(Extract provided Opens)
During that period he met bin Laden, a wealthy Saudi who had joined the Afghan resistance.
Taking over the leadership of Islamic Jihad in Egypt in 1993, Zawahri became a leading figure in the campaign in the mid-1990s to overthrow the government and establish a purely Islamic state.
More than 1,200 Egyptians were killed.
Egyptian authorities launched a crackdown on Islamic jihad following the June 1995 assassination attempt on President Hosni Mubarak in Addis Ababa.
The now grizzled, white-turbaned Zawahri responded by ordering an attack in 1995 on the Egyptian embassy in Islamabad.
Two cars loaded with explosives crashed into the gates of the complex, killing 16 people.
In 1999, an Egyptian military court sentenced Zawahri to death in absentia.
Until then he lived the spartan life of a gunman having helped bin Laden set up al-Qaeda.
A video aired by Al Jazeera in 2003 showed the two men walking on a mountainside, an image which Western intelligence agencies hoped would reveal the location of their hideout.
Threats of global jihad
For years Zawahri was believed to be hiding along the border between Pakistan and Afghanistan.
This year U.S. officials discovered that Zawahri’s family — his wife, daughter and children — had taken up residence in a hideout in Kabul and later located Zawahri himself at the same location, a senior U.S. official said.
He was killed by the drone attack when he stepped out onto the balcony of this home on Sunday morning, the same source said. There was no other injury.
(Extract provided Closes)
(Input data Opens)
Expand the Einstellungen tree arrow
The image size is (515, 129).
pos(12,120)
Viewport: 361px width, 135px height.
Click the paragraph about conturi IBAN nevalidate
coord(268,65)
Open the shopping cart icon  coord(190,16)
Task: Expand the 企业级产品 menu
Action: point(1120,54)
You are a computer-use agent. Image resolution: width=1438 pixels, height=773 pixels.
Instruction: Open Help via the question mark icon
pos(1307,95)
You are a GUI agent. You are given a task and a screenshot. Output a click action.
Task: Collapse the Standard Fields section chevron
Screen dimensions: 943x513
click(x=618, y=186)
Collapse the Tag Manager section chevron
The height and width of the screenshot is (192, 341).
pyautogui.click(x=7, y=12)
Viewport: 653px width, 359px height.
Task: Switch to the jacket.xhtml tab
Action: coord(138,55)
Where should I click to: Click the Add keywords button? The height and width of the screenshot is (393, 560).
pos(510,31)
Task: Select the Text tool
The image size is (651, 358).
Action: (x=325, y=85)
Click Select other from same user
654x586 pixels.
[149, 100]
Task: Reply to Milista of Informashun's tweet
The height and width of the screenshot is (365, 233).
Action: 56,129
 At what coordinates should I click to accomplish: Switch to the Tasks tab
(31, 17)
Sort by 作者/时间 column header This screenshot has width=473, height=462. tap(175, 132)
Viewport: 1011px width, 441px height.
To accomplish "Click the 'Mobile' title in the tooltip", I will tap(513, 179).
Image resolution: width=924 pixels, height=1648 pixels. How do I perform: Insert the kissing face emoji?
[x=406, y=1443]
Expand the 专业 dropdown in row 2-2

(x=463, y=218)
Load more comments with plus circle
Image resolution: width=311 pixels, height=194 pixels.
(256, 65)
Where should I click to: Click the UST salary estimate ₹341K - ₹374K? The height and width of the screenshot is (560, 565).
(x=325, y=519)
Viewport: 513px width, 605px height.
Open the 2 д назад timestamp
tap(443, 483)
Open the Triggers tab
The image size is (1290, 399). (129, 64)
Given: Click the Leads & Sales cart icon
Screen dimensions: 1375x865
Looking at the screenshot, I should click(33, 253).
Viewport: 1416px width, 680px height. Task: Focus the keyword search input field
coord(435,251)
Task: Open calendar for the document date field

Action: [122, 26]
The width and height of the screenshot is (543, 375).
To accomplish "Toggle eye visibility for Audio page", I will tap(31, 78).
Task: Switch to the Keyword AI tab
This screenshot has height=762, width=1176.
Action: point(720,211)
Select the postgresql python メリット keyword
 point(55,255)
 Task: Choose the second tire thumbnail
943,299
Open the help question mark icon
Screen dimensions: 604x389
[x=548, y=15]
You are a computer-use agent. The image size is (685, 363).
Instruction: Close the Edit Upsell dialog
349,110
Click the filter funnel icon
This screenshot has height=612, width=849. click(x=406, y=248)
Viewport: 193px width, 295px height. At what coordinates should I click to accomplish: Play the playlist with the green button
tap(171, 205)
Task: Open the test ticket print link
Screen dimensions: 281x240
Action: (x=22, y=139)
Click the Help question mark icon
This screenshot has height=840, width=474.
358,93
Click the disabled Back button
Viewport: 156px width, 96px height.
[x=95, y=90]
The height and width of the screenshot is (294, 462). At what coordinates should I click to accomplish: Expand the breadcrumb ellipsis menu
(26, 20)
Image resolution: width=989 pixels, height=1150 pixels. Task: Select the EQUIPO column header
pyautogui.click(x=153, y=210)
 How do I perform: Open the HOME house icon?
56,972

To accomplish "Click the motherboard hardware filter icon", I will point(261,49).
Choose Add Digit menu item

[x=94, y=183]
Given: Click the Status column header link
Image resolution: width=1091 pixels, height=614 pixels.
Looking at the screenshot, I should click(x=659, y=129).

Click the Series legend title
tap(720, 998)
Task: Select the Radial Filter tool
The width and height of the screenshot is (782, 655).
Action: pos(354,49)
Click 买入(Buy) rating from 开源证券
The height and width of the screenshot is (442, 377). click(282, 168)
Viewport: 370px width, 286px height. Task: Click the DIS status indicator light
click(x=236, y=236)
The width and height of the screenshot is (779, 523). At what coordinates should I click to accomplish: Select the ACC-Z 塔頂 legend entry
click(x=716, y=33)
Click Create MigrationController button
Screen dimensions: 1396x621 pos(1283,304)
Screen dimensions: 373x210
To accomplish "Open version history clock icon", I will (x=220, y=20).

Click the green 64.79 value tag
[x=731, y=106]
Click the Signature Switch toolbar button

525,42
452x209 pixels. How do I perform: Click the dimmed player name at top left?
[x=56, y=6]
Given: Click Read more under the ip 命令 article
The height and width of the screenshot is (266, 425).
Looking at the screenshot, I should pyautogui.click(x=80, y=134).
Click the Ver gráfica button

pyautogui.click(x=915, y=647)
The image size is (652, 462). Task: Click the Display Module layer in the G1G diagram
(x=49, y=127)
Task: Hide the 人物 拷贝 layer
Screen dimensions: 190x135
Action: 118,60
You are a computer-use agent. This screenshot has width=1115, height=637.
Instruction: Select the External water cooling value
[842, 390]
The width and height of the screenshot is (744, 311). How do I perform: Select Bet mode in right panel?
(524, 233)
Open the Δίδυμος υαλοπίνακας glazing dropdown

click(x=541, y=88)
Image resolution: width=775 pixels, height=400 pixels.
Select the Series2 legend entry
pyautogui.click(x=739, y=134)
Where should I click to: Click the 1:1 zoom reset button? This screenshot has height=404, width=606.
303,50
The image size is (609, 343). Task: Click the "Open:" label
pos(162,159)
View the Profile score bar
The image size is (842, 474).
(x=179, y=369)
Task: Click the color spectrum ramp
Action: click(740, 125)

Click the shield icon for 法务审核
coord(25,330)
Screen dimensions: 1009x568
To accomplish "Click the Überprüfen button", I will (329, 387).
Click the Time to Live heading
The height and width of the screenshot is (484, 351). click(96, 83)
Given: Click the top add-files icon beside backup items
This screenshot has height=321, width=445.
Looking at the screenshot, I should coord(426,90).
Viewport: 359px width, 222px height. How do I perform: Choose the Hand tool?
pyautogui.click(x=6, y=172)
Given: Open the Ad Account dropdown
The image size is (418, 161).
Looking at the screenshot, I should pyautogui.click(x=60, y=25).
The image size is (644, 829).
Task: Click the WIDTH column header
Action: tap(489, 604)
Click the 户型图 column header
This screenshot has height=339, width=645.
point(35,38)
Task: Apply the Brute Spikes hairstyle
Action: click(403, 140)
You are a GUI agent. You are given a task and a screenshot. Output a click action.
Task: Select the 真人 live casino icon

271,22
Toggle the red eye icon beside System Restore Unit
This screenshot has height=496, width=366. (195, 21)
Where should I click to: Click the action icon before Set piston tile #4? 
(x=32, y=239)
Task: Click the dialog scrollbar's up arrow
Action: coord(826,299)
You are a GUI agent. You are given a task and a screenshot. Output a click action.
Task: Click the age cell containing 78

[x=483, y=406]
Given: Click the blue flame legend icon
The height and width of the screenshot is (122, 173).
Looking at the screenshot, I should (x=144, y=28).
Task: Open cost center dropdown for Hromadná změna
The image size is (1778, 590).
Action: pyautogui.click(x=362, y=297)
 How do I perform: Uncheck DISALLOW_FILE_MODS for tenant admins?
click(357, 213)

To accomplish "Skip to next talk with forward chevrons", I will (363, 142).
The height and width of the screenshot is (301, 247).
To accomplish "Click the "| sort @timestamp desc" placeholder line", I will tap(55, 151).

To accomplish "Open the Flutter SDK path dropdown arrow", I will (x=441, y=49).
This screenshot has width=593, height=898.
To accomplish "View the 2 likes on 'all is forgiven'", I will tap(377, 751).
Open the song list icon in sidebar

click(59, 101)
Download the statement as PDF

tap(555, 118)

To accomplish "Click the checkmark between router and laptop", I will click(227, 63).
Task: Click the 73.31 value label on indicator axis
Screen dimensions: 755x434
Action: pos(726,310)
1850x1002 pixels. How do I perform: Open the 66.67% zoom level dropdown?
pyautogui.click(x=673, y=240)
(Input data Closes)
Give each distinct calendar year that the passage on Zawahri mentions, in the order of their first appearance. The listing is drawn from a separate source unrelated to the passage on Zawahri.

1993
1995
1999
2003